------ TASK MATERIAL

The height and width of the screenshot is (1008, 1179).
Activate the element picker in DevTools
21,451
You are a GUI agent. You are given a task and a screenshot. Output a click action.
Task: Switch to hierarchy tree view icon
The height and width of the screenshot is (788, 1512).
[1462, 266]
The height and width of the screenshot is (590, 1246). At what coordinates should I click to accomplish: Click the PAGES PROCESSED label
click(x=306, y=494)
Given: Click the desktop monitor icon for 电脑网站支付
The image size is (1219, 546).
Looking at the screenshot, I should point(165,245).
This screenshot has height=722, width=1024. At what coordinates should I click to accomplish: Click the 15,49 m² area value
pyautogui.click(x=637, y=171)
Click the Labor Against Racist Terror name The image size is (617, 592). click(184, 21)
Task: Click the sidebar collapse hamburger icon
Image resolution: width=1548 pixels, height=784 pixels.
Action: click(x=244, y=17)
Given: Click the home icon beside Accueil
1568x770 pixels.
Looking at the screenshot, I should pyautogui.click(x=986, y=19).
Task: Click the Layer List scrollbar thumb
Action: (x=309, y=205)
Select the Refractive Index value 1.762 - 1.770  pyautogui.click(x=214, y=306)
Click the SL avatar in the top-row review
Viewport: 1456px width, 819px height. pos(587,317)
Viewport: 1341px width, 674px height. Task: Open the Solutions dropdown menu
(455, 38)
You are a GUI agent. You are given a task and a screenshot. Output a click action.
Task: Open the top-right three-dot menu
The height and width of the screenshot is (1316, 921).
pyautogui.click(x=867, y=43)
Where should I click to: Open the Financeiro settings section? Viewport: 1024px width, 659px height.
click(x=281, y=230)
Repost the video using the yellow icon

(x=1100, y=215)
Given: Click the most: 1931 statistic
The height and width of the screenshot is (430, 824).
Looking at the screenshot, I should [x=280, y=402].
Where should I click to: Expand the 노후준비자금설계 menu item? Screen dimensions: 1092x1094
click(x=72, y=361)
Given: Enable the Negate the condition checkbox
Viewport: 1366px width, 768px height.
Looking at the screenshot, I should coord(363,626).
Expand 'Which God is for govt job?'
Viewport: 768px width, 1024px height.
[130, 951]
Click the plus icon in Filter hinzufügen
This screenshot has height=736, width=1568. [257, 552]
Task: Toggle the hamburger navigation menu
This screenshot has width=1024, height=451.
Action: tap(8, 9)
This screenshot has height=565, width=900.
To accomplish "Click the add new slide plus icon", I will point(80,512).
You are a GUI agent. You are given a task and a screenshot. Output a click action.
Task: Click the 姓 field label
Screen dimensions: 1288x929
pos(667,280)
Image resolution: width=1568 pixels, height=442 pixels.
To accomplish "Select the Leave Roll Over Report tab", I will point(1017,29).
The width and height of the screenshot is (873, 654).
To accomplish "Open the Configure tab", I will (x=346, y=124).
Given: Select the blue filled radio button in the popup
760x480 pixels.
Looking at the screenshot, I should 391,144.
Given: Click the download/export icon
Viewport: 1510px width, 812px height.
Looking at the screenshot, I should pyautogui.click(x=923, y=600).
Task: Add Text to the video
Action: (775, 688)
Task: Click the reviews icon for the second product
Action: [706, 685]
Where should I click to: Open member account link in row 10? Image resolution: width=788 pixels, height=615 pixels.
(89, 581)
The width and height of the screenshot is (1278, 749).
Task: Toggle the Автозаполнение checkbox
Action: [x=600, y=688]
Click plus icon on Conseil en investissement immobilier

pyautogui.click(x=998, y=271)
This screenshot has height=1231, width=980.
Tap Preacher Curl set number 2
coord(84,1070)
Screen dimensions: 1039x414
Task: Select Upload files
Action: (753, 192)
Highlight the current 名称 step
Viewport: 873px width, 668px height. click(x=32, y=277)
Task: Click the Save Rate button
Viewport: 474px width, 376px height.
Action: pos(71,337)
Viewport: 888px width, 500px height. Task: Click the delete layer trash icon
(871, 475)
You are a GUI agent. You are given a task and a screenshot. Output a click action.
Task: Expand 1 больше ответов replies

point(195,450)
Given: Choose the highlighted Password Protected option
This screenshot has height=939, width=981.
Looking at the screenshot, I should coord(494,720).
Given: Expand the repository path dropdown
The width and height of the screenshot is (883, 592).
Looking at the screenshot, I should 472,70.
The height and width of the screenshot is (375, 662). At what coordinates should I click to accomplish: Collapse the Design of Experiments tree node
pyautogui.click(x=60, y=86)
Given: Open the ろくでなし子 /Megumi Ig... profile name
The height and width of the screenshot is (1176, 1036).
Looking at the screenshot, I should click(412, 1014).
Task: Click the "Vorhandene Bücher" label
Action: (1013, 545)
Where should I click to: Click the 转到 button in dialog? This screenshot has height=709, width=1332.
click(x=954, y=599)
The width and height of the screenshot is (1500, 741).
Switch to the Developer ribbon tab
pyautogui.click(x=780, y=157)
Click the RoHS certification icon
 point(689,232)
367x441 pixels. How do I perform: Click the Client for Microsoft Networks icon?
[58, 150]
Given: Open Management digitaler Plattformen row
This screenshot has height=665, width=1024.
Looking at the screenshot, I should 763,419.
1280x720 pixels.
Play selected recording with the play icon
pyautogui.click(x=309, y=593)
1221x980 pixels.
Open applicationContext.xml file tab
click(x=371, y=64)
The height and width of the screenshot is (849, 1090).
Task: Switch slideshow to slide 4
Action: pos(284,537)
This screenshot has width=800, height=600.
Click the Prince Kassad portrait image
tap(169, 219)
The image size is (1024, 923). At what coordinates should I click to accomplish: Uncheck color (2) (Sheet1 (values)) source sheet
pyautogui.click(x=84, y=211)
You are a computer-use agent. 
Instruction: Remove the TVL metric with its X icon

------------

Which lines of the listing above contain the word "with"? Pull out each of them.

Play selected recording with the play icon
Instruction: Remove the TVL metric with its X icon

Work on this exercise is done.